One respondent told Professional Paraplanner this should include: “Not just their pension income and expenditure but the whole later life and estate planning objectives, the needs of dependents, and the possible need for care, or do they just want to spend every last penny that they have before they die? Some clients will need a different portfolio for decumulation, some will be happy to remain in a growth portfolio to try to outlive their wealth.”
Another said the investment advice should be fairly similar across both phases, with a core focus on growth: “The answer depends on the client’s circumstances, life expectancy, attitude to risk, capacity for loss, income need. But generally speaking, whether the objective is aiming to grow investments to help maintain a certain level of drawdown over the long term (whether or not that drawdown can be financed from investment income or needs to take from capital as well), or the objective is maximising long term returns in accumulation, the investment advice should be fairly similar i.e. best approach for obtaining total return over the long term. The advice may be slightly different but not totally different – the main aim is still going to be growth whether accumulating or decumulating.”

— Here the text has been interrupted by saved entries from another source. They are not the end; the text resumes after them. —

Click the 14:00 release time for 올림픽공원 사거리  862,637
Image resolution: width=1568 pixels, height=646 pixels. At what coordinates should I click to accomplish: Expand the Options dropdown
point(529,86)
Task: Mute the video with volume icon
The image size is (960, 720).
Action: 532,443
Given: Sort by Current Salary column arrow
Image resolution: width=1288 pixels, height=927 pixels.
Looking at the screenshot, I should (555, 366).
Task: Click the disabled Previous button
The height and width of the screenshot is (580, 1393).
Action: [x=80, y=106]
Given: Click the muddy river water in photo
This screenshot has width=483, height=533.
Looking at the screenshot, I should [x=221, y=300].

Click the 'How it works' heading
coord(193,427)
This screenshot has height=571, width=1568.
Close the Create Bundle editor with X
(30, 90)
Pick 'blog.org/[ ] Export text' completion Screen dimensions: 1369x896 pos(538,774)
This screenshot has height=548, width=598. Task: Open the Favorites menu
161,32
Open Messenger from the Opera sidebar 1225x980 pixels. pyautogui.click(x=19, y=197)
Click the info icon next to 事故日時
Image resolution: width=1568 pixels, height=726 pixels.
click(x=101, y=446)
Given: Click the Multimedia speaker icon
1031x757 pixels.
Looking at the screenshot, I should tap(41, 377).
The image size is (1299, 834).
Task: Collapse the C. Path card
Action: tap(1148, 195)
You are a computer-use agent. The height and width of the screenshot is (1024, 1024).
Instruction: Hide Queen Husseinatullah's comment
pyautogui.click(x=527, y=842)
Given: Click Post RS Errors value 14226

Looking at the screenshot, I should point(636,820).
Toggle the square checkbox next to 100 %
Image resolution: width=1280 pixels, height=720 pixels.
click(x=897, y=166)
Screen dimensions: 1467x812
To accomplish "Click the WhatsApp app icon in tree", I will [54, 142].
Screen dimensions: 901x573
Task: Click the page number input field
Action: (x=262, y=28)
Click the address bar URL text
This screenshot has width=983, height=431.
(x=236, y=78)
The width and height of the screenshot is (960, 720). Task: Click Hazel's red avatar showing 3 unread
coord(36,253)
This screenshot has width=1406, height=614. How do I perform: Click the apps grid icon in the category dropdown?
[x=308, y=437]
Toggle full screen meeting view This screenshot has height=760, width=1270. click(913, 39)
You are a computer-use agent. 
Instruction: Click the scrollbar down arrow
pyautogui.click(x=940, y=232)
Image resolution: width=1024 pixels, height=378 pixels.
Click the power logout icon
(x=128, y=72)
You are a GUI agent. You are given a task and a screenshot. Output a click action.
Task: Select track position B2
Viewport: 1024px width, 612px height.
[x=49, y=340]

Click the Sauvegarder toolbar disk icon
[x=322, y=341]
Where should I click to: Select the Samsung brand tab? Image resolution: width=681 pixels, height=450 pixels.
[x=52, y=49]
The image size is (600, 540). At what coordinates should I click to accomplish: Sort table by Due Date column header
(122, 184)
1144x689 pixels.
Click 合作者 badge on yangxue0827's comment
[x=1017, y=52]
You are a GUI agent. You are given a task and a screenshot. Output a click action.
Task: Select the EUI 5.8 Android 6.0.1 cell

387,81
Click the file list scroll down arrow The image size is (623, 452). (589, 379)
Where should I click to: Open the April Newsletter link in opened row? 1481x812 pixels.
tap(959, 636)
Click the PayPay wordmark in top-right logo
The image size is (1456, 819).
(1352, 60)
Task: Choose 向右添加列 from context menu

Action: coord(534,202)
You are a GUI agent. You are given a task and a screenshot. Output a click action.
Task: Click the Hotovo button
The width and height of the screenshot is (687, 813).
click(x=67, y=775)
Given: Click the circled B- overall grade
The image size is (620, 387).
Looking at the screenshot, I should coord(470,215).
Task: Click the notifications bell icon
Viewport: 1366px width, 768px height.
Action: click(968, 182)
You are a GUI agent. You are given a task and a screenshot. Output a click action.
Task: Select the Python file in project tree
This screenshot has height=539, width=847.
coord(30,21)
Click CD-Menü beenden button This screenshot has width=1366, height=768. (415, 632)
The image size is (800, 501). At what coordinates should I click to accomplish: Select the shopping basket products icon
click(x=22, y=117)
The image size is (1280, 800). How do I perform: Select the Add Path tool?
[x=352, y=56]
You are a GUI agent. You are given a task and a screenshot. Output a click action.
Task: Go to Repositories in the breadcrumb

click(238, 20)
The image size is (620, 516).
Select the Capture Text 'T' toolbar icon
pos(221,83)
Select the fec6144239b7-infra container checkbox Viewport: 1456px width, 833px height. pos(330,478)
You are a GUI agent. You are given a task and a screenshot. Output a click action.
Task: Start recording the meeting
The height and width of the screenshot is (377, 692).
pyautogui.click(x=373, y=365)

Others noted that there is evidence to suggest that a higher risk appetite in retirement, potentially the same approach used in the accumulation phase, is more likely to provide sustainable income than a lower risk approach.
The survey showed a wide disparity in the use of Central Retirement Planning systems for clients, with only 16% choosing to use one, while 75% do not.
The overwhelming majority of paraplanners (82%) also said they do not change the risk profiler they use for clients in decumulation, with just 11% stating that they do.
One commented: “We continue to use the same risk profiler, but would ordinarily retain cash of circa 2-3 years of expected income to see out a decline in the market should it happen.”
Another noted: “The risk profiling question remains the same, however the capacity for loss would differ. When determining an appropriate risk mandate, we would use the risk profile as a starting point but not as a set-in stone result.”
It was a view echoed by a fellow paraplanner: “Some risk profilers do have the option to select client type before conducting a risk questionnaire, for example growth, natural income, regular income. But selecting regular income/sustainability effectively gives a lower risk profile than for an accumulation client, and all a risk assessment does is quantify an underlying risk profile. Discussion with the client is always the most important to establish whether the underlying risk level is appropriate to their personal views and individual situation.”
However, one respondent told Professional Paraplanner their firm uses a decumulation matrix based on risk profile and time horizon which is centred around volatility bands and a cascading pots approach to fund income and topping up cash.